Quote:No it isn't, but we don't know what the ancient druids added to it to turn it into a religion.
Apparently, human sacrifice, but WTF....that was then and this is now.
http://www.themystica.com/mystica/articl...idism.html
Quote:There are several descriptions of Druidic human sacrifices. They were performed within a religious and spiritual sense. Many were performed publicly among the Celtic people especially at the celebration of Beltain. There were also private human sacrifices. If a leader of warriors was defeated in battle, in disgrace, he would often turn his sword upon himself. The reverse was also true, a petition to the gods, was sometimes accompanied by self-sacrifice.
Behind Druidical performance of human sacrifice laid the Druidic belief in an after life.
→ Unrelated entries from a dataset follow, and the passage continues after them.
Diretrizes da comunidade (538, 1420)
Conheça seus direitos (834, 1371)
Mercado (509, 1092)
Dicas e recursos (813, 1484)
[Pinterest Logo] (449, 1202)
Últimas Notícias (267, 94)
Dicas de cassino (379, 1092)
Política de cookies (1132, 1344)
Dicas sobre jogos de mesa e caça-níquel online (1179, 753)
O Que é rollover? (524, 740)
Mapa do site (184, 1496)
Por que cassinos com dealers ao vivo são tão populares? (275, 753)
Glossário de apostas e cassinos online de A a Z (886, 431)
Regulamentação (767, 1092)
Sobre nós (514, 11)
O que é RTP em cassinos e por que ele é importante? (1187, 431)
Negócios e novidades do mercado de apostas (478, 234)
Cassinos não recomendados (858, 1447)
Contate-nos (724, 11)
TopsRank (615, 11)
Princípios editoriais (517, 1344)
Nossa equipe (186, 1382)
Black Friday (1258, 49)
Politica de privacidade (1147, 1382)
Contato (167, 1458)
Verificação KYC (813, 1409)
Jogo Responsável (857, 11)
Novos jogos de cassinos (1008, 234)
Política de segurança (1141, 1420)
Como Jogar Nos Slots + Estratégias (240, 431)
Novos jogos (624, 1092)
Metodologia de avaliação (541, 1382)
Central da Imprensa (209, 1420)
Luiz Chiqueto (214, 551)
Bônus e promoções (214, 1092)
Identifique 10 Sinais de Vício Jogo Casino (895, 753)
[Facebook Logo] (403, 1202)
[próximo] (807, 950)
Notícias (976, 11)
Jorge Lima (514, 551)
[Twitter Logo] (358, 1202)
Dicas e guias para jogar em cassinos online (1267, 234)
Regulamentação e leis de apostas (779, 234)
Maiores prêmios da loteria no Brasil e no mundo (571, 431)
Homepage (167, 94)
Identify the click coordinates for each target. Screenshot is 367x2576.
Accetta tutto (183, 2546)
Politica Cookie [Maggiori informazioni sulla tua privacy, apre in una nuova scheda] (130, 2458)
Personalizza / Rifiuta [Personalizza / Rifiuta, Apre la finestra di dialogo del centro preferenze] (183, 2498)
Again Caesar emphatically states it, "Doctrinally...the most important Druid belief was that after death the soul passes from one to another -- hence the Celts' bravery in battle." This belief in reincarnation was not just in the transmigration of the soul from one human form to another, but to other life forms as well. This is evident in the Irish epic 'Tain Bo Cuailnge,' "The Cattle Raid of Cooley." In it two magical bulls possessing human reasoning, initially originating as two swineherds of the Lord of the Otherworld, pass through a long series of metamorphoses -- they become ravens, stages, warriors, water monsters, demons and aquatic worms. The evidence from archaeology, the classic writings, and vernacular tradition to the present reinforces Caesar's assertion. In tombs have been found remains of lavish amounts of food, hearty mead, equipment that would seem to indicate the belief the soul would need these things in the Otherworld.